**EXERCISE BRIEF:**
Copy the passage of the Jungermanniaceae text between "- Perianth is" and "- Delavayella Steph.", inclusive, with no changes.

**EXERCISE TEXT:**

Family of liverworts

Jungermanniaceae is the namesake family of leafy liverworts. It is a group of small plants that are widely distributed. Several genera formerly included within the family are now classified in the Myliaceae or Solenostomataceae.

Most of the species of this family are found in temperate regions.

The main characteristics of the family:

- The leaves are succubous.
- The leaves are unlobed and never decurrent along the stem.
- Perianth is terminal on the leading shoot.
- Rhizoids are scattered along the stem.

==Description==
The branches do not grow from the underside of the stem when the plants branch. The leaves are unlobed and have a smooth edge, and the underlobes are vestigial or absent. The rhizoids are scattered along the underside of the stem, and not restricted to specific patches near the underleaves.

==Subfamilies and genera==
Subfamilies and genera included in Jungermanniaceae:
- Delavayelloideae Grolle
  - Delavayella Steph.
  - Liochlaena Nees
- Jungermannioideae Dumort.
  - Eremonotus Lindb. & Kaal. ex Pearson
  - Jungermannia L.
- Mesoptychioideae R.M.Schust.
  - Mesoptychia (Lindb.) A.Evans
  - Rivulariella D.H.Wagner.
- incertae sedis
  - †Jungermannites Goeppert & Berendt, 1845 - fossil morphogenus

==Notes==
Former genera in the Jungermanniaceae:
- Cryptostipula R.M.Schust. is now a synonym of Hepatostolonophora in Lophocoleaceae family.
- Roivainenia is now a synonym of Syzygiella in Adelanthaceae family.

**RECORDED DATA:**
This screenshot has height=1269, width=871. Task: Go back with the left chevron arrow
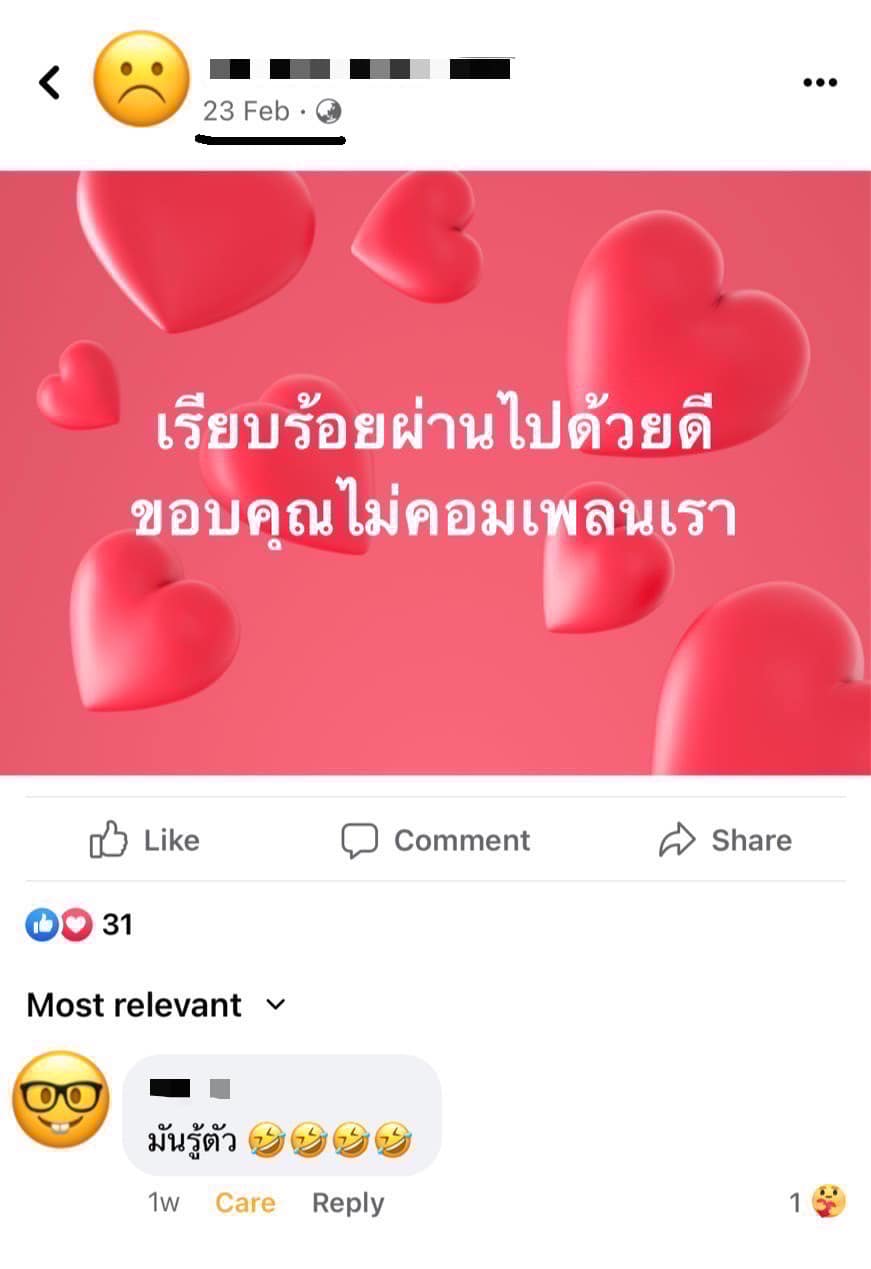[49, 82]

**ANSWER TO THE PROBLEM:**
- Perianth is terminal on the leading shoot.
- Rhizoids are scattered along the stem.

==Description==
The branches do not grow from the underside of the stem when the plants branch. The leaves are unlobed and have a smooth edge, and the underlobes are vestigial or absent. The rhizoids are scattered along the underside of the stem, and not restricted to specific patches near the underleaves.

==Subfamilies and genera==
Subfamilies and genera included in Jungermanniaceae:
- Delavayelloideae Grolle
  - Delavayella Steph.